## WHAT TO PRODUCE
Retype all of the material below, line for line, with no changes.

*** EXERCISE MATERIALS

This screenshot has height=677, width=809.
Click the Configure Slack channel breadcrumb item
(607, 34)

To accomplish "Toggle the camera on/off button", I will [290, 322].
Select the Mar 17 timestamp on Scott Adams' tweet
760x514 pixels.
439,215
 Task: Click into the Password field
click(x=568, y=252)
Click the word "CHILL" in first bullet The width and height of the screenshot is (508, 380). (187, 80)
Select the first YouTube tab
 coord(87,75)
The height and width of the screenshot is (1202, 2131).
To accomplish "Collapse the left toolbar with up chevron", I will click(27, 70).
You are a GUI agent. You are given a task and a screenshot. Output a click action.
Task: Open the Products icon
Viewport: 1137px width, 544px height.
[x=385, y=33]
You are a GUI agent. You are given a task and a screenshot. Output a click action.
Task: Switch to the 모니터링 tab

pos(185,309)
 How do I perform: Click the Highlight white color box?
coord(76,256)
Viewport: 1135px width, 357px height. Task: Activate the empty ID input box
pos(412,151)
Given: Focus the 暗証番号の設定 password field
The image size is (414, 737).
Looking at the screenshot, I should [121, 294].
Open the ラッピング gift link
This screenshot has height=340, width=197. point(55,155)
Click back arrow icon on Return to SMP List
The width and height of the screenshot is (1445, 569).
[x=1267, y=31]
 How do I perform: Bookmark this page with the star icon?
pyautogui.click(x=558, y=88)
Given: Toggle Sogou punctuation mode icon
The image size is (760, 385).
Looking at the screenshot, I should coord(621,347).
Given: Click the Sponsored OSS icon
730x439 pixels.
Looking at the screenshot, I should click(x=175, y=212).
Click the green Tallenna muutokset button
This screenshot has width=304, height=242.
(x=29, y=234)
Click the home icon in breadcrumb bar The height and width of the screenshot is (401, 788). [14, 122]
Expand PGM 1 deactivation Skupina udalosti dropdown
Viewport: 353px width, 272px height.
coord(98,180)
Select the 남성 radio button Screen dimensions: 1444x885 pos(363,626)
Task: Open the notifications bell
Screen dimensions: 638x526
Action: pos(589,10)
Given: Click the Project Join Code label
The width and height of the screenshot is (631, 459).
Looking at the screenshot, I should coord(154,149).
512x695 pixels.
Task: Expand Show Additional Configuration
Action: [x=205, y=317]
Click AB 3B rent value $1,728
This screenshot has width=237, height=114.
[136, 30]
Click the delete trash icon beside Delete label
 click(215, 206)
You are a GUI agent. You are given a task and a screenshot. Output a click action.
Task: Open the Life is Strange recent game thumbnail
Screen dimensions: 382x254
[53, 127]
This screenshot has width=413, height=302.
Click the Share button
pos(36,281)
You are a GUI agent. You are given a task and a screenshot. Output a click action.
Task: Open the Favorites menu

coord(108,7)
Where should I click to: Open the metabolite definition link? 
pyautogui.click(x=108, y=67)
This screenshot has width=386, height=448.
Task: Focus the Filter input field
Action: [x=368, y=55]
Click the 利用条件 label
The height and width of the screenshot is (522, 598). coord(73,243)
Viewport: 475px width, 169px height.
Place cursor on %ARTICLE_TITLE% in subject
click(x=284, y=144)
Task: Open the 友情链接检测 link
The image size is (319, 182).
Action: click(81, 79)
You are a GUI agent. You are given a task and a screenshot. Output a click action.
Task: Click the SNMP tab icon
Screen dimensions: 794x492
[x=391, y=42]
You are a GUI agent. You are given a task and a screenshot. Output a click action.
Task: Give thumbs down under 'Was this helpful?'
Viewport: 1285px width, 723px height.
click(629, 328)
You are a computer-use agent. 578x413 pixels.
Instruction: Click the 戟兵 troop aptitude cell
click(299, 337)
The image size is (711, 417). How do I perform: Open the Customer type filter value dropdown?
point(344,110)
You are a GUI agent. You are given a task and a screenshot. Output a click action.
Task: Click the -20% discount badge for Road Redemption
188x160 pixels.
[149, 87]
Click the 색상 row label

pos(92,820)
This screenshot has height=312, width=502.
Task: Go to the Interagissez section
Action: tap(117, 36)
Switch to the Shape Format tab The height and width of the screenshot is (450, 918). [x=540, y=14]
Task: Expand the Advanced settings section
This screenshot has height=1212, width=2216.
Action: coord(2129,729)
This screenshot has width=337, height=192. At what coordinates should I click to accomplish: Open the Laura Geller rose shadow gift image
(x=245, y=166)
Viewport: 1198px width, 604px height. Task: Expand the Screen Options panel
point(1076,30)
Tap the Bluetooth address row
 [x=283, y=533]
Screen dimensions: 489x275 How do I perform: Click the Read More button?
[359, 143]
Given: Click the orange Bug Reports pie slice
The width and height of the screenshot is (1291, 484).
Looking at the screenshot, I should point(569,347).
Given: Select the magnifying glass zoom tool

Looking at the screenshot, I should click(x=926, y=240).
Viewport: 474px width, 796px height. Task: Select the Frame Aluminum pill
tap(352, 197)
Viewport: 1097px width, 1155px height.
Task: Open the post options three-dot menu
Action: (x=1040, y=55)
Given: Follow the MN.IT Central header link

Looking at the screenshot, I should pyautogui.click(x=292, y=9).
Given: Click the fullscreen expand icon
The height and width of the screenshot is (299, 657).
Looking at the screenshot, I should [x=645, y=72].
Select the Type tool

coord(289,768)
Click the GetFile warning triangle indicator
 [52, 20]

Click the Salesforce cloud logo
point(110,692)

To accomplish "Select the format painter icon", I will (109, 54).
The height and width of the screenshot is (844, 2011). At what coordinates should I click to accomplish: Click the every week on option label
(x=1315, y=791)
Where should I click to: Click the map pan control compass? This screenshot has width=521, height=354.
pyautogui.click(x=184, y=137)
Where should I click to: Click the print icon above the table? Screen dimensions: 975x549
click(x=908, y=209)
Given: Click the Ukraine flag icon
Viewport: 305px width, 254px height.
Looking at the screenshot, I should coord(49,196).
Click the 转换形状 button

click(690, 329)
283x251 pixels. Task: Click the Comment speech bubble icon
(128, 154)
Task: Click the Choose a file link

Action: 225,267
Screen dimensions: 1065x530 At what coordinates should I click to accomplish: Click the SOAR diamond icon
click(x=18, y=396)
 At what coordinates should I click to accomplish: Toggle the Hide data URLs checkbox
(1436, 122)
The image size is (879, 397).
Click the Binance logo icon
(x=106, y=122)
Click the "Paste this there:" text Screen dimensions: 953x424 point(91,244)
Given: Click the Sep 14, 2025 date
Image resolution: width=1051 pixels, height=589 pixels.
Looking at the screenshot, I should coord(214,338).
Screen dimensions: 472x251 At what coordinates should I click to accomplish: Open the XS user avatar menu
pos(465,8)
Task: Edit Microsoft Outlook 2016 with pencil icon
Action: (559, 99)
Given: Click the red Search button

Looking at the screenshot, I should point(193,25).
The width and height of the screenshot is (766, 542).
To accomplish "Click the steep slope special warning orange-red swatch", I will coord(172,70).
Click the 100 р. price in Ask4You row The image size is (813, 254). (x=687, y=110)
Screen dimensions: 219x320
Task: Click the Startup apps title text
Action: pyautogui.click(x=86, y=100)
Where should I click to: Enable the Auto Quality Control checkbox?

******

## ANSWER IN FULL
This screenshot has height=677, width=809.
Click the Configure Slack channel breadcrumb item
(607, 34)

To accomplish "Toggle the camera on/off button", I will [290, 322].
Select the Mar 17 timestamp on Scott Adams' tweet
760x514 pixels.
439,215
 Task: Click into the Password field
click(x=568, y=252)
Click the word "CHILL" in first bullet The width and height of the screenshot is (508, 380). (187, 80)
Select the first YouTube tab
 coord(87,75)
The height and width of the screenshot is (1202, 2131).
To accomplish "Collapse the left toolbar with up chevron", I will click(27, 70).
You are a GUI agent. You are given a task and a screenshot. Output a click action.
Task: Open the Products icon
Viewport: 1137px width, 544px height.
[x=385, y=33]
You are a GUI agent. You are given a task and a screenshot. Output a click action.
Task: Switch to the 모니터링 tab

pos(185,309)
 How do I perform: Click the Highlight white color box?
coord(76,256)
Viewport: 1135px width, 357px height. Task: Activate the empty ID input box
pos(412,151)
Given: Focus the 暗証番号の設定 password field
The image size is (414, 737).
Looking at the screenshot, I should [121, 294].
Open the ラッピング gift link
This screenshot has height=340, width=197. point(55,155)
Click back arrow icon on Return to SMP List
The width and height of the screenshot is (1445, 569).
[x=1267, y=31]
 How do I perform: Bookmark this page with the star icon?
pyautogui.click(x=558, y=88)
Given: Toggle Sogou punctuation mode icon
The image size is (760, 385).
Looking at the screenshot, I should coord(621,347).
Given: Click the Sponsored OSS icon
730x439 pixels.
Looking at the screenshot, I should click(x=175, y=212).
Click the green Tallenna muutokset button
This screenshot has width=304, height=242.
(x=29, y=234)
Click the home icon in breadcrumb bar The height and width of the screenshot is (401, 788). [14, 122]
Expand PGM 1 deactivation Skupina udalosti dropdown
Viewport: 353px width, 272px height.
coord(98,180)
Select the 남성 radio button Screen dimensions: 1444x885 pos(363,626)
Task: Open the notifications bell
Screen dimensions: 638x526
Action: pos(589,10)
Given: Click the Project Join Code label
The width and height of the screenshot is (631, 459).
Looking at the screenshot, I should coord(154,149).
512x695 pixels.
Task: Expand Show Additional Configuration
Action: [x=205, y=317]
Click AB 3B rent value $1,728
This screenshot has width=237, height=114.
[136, 30]
Click the delete trash icon beside Delete label
 click(215, 206)
You are a GUI agent. You are given a task and a screenshot. Output a click action.
Task: Open the Life is Strange recent game thumbnail
Screen dimensions: 382x254
[53, 127]
This screenshot has width=413, height=302.
Click the Share button
pos(36,281)
You are a GUI agent. You are given a task and a screenshot. Output a click action.
Task: Open the Favorites menu

coord(108,7)
Where should I click to: Open the metabolite definition link? 
pyautogui.click(x=108, y=67)
This screenshot has width=386, height=448.
Task: Focus the Filter input field
Action: [x=368, y=55]
Click the 利用条件 label
The height and width of the screenshot is (522, 598). coord(73,243)
Viewport: 475px width, 169px height.
Place cursor on %ARTICLE_TITLE% in subject
click(x=284, y=144)
Task: Open the 友情链接检测 link
The image size is (319, 182).
Action: click(81, 79)
You are a GUI agent. You are given a task and a screenshot. Output a click action.
Task: Click the SNMP tab icon
Screen dimensions: 794x492
[x=391, y=42]
You are a GUI agent. You are given a task and a screenshot. Output a click action.
Task: Give thumbs down under 'Was this helpful?'
Viewport: 1285px width, 723px height.
click(629, 328)
You are a computer-use agent. 578x413 pixels.
Instruction: Click the 戟兵 troop aptitude cell
click(299, 337)
The image size is (711, 417). How do I perform: Open the Customer type filter value dropdown?
point(344,110)
You are a GUI agent. You are given a task and a screenshot. Output a click action.
Task: Click the -20% discount badge for Road Redemption
188x160 pixels.
[149, 87]
Click the 색상 row label

pos(92,820)
This screenshot has height=312, width=502.
Task: Go to the Interagissez section
Action: tap(117, 36)
Switch to the Shape Format tab The height and width of the screenshot is (450, 918). [x=540, y=14]
Task: Expand the Advanced settings section
This screenshot has height=1212, width=2216.
Action: coord(2129,729)
This screenshot has width=337, height=192. At what coordinates should I click to accomplish: Open the Laura Geller rose shadow gift image
(x=245, y=166)
Viewport: 1198px width, 604px height. Task: Expand the Screen Options panel
point(1076,30)
Tap the Bluetooth address row
 [x=283, y=533]
Screen dimensions: 489x275 How do I perform: Click the Read More button?
[359, 143]
Given: Click the orange Bug Reports pie slice
The width and height of the screenshot is (1291, 484).
Looking at the screenshot, I should point(569,347).
Given: Select the magnifying glass zoom tool

Looking at the screenshot, I should click(x=926, y=240).
Viewport: 474px width, 796px height. Task: Select the Frame Aluminum pill
tap(352, 197)
Viewport: 1097px width, 1155px height.
Task: Open the post options three-dot menu
Action: (x=1040, y=55)
Given: Follow the MN.IT Central header link

Looking at the screenshot, I should pyautogui.click(x=292, y=9).
Given: Click the fullscreen expand icon
The height and width of the screenshot is (299, 657).
Looking at the screenshot, I should [x=645, y=72].
Select the Type tool

coord(289,768)
Click the GetFile warning triangle indicator
 [52, 20]

Click the Salesforce cloud logo
point(110,692)

To accomplish "Select the format painter icon", I will (109, 54).
The height and width of the screenshot is (844, 2011). At what coordinates should I click to accomplish: Click the every week on option label
(x=1315, y=791)
Where should I click to: Click the map pan control compass? This screenshot has width=521, height=354.
pyautogui.click(x=184, y=137)
Where should I click to: Click the print icon above the table? Screen dimensions: 975x549
click(x=908, y=209)
Given: Click the Ukraine flag icon
Viewport: 305px width, 254px height.
Looking at the screenshot, I should coord(49,196).
Click the 转换形状 button

click(690, 329)
283x251 pixels. Task: Click the Comment speech bubble icon
(128, 154)
Task: Click the Choose a file link

Action: 225,267
Screen dimensions: 1065x530 At what coordinates should I click to accomplish: Click the SOAR diamond icon
click(x=18, y=396)
 At what coordinates should I click to accomplish: Toggle the Hide data URLs checkbox
(1436, 122)
The image size is (879, 397).
Click the Binance logo icon
(x=106, y=122)
Click the "Paste this there:" text Screen dimensions: 953x424 point(91,244)
Given: Click the Sep 14, 2025 date
Image resolution: width=1051 pixels, height=589 pixels.
Looking at the screenshot, I should coord(214,338).
Screen dimensions: 472x251 At what coordinates should I click to accomplish: Open the XS user avatar menu
pos(465,8)
Task: Edit Microsoft Outlook 2016 with pencil icon
Action: (559, 99)
Given: Click the red Search button

Looking at the screenshot, I should point(193,25).
The width and height of the screenshot is (766, 542).
To accomplish "Click the steep slope special warning orange-red swatch", I will coord(172,70).
Click the 100 р. price in Ask4You row The image size is (813, 254). (x=687, y=110)
Screen dimensions: 219x320
Task: Click the Startup apps title text
Action: pyautogui.click(x=86, y=100)
Where should I click to: Enable the Auto Quality Control checkbox?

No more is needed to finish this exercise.